I kept seeing her do it, and I kept wondering why she was trying.

Every morning and night at meals and in our spare time for a week, my friend Mary would sit at a table in a corner, eyebrows furrowed and occasionally wiping the concentration-sweat from her brow, trying to solve the Rubik's Cube. I'd hear her make comments to Joshua, her teacher, the only time she'd tear her eyes from the enigmatic block of colors, and watch in amusement as she'd wait for his answer and return immediately to her solitary world – vexed, perplexed and silenced by the twists and turns of a cube that seemed to entrance her more quickly than a cotton candy stand captivates a six-year-old.

But finally, after about a week, I heard it.

I heard her shout of glee when she had solved it at last, and honestly, I rejoiced with her. I felt somewhat hypnotized by her hypnotization, laughing every time I walked in our common room and saw her hiding in the corner trying to figure it out, yet unable to stop noticing how dedicated she was to success. I was genuinely happy she'd been triumphant.

I didn't think about it for a couple of days, but then I couldn't seem to take my eyes off the stupid Rubik's Cube that sat untouched in the common room. You must know that I have never had even a moment's desire to learn to solve one. I'm a liberal arts major; anything to do with logic and reasoning that could be a distant relative of mathematics makes me head the opposite direction faster than you can say hypotenuse.

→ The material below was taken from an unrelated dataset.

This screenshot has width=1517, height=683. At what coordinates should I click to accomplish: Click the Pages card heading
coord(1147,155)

But for whatever reason – I'll call it God – the cube won our staring contest and I scooped it up, asking Mary what the first step was.

When I made the first turn, I’m pretty sure something happened in the spiritual realm. I was hooked. I had to figure it out. I began taking it with me to Phumlani and worked on it for a couple of days during lunch breaks and every single morning and night, and now I can proudly say that I can solve a Rubik’s Cube in three minutes. (That's embarrassingly slow for all you experts out there, but the fact that I can do it is just mind-boggling to me, so I'm proud nonetheless.)

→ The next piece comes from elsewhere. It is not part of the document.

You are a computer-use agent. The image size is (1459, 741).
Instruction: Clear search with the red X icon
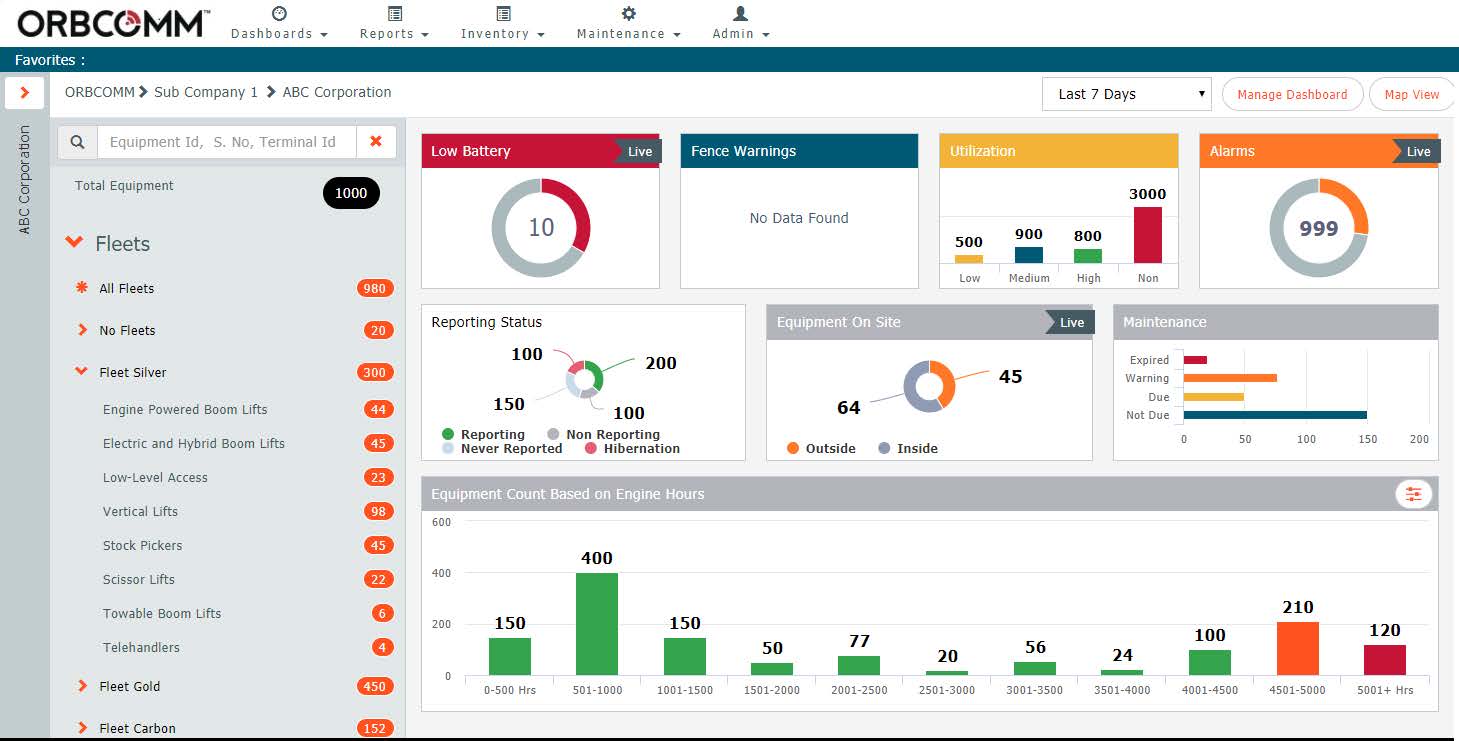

Why do I tell this story, you ask?

Because the Rubik's Cube became so much more than an exercise in logic.

As I spent the three or four days learning the right moves, messing up, starting over and struggling to remember patterns, I found it increasingly frustrating and somewhat humiliating to continue but impossible to stop. Repeatedly I had to go to Joshua and Mary and ask for help, and sometimes they would mess the cube up just to make me do it again and get better before I moved onto the next step.

In my frustration I realized that it’d been years since I had done anything that challenged or pushed me.

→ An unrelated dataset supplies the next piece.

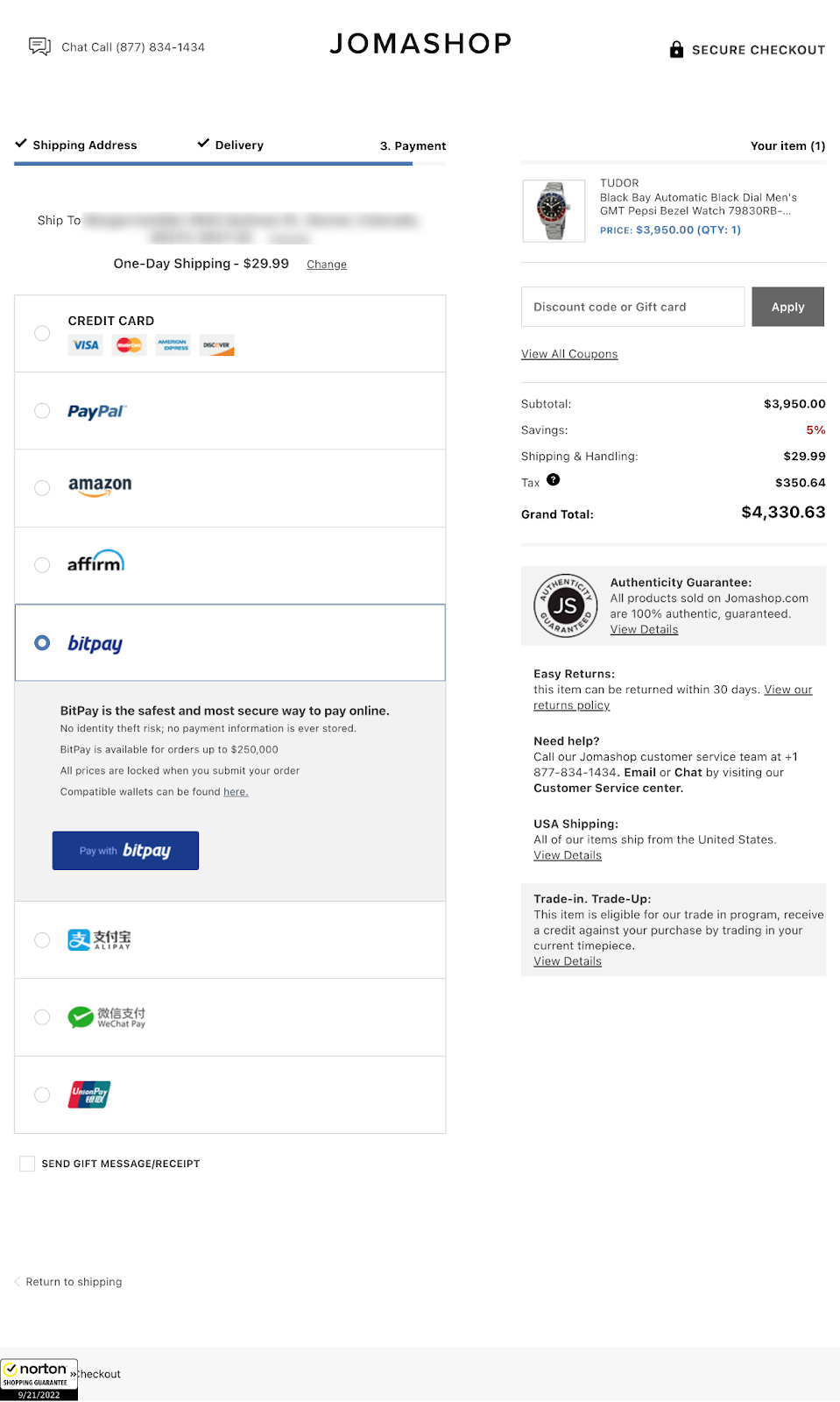Go back to Shipping Address step
Screen dimensions: 840x1402
(x=84, y=145)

It was the first thing I've done in a very long time that didn’t come naturally to me – not because I'm good at everything, but because I've been afraid to fail at anything. Apparently sometime in my life I became too proud to try anything new and have been living limited by my own unwillingness to make mistakes.

It opened my eyes in a simple way to the lessons that doing hard things is worth it, and trying new things can surprise you. I can't describe the sense of reward I now feel for sticking with it and pushing myself to finish – all over a silly cube that became a palm-sized indicator of life-sized realities.

bow-legged betty, a child with some of the finest dance moves this side of joburg

Maybe it's more rewarding because I’m discovering a world of things I'd stopped considering just because I was too afraid to try them. Because of my few days spinning a block of colors, I'm now doing all sorts of things that I've never done before, things I actually really enjoy doing just for the sake of doing them and never tried, fearing I might not be good at them.

In a way, the Rubik's Cube allowed me to rediscover parts of me that I stuffed away a long time ago.

And it is just wildly fun.

I'm writing songs again.

I'm practicing guitar scales.

I'm trying to learn basic soccer skills.

I'm fairly bad at all of those things naturally, but because of God's grace packed into that Rubik's Cube, that's just not important anymore.

It's not important because of moments like the one where I laughed until I nearly passed out simply chasing a soccer ball around a field trying to keep up with it, gleefully marveling at the fact that every time I tried to nudge it with my toe, it launched off my shoe like a rocket-ship and forced me to run harder, subsequently kicking it even farther away. I felt like such a moron, yet I was a kind of childlike hysterical that made my cheeks hurt from smiling.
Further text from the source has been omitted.